Enviada em 19/05/2021

São Tomás de Aquino defendeu que todas as pessoas precisam ser tratadas com a mesma importância. Porém, a questão do racismo contraria o ponto de vista do filósofo, uma vez que, no Brasil, esse grupo é vítima de discriminação constante. Nesse contexto, no que tange à questão do preconceito racial, percebe-se a configuração de um grave problema em virtude da lacuna educacional e da injustiça.

Sob esse viés, pode-se apontar, como um empecilho à consolidação de uma solução, a base educacional lacunar. Para Kant, o ser humano é resultado da educação que teve. De acordo com essa perspectiva, se há um problema social, há como base uma lacuna educacional. No que tange ao racismo, percebe-se a forte influ- ência dessa causa, uma vez que a escola não tem cumprido seu papel no sentido de reverter o problema, pois não está trazendo às salas de aula conteúdos que foquem na resolução da questão.

Outrossim, a injustiça ainda é um grande impasse para a resolução da problemática. Nesta perspectiva, a máxima de Martin Luther King de que “a injustiça num lugar qualquer é uma ameaça à justiça em todo lugar” cabe perfeitamente. Desse modo, tem-se como consequência a generalização da injustiça e a prevalência do sentimento de insegurança coletiva no que se refere ao preconceito racial.

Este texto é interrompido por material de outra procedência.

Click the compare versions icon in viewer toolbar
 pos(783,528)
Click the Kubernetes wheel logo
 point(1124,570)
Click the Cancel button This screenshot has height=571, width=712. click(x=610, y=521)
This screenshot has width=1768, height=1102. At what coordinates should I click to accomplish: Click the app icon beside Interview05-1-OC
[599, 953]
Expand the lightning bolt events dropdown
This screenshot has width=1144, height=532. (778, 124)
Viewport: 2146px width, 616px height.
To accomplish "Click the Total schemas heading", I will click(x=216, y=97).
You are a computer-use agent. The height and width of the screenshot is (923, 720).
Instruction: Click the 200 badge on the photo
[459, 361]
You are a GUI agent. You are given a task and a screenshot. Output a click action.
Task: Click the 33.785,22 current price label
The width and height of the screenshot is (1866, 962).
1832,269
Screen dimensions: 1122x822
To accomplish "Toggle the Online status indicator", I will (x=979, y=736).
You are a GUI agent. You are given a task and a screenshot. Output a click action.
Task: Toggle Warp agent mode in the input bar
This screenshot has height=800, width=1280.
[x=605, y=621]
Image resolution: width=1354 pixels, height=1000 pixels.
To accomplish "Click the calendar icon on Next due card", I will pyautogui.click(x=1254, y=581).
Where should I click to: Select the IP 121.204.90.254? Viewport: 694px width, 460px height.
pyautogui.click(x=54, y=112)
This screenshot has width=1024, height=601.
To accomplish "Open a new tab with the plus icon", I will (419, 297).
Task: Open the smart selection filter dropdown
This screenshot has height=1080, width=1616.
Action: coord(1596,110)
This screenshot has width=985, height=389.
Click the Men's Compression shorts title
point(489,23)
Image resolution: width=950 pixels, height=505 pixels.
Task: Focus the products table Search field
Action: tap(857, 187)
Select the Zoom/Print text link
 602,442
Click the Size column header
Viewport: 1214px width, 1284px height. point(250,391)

Portanto, para que a descriminação racial deixe de fazer parte da realidade brasileira, medidas precisam ser tomadas. Sendo assim, é essencial que o Ministério da Educação, em parceria com empresas, promova, para professores das redes pública e privada, cursos sobre como abordar conflitos sociais na sala de aula. Tais cursos devem ser gratuitos e digitais, ensinando diferentes ferramentas e métodos para que os professores possam discutir questões como o racismo, e consigam, assim, propor diferentes soluções em conjunto com os alunos. Desta maneira, é possível que o problema do racismo permaneça no passado brasileiro.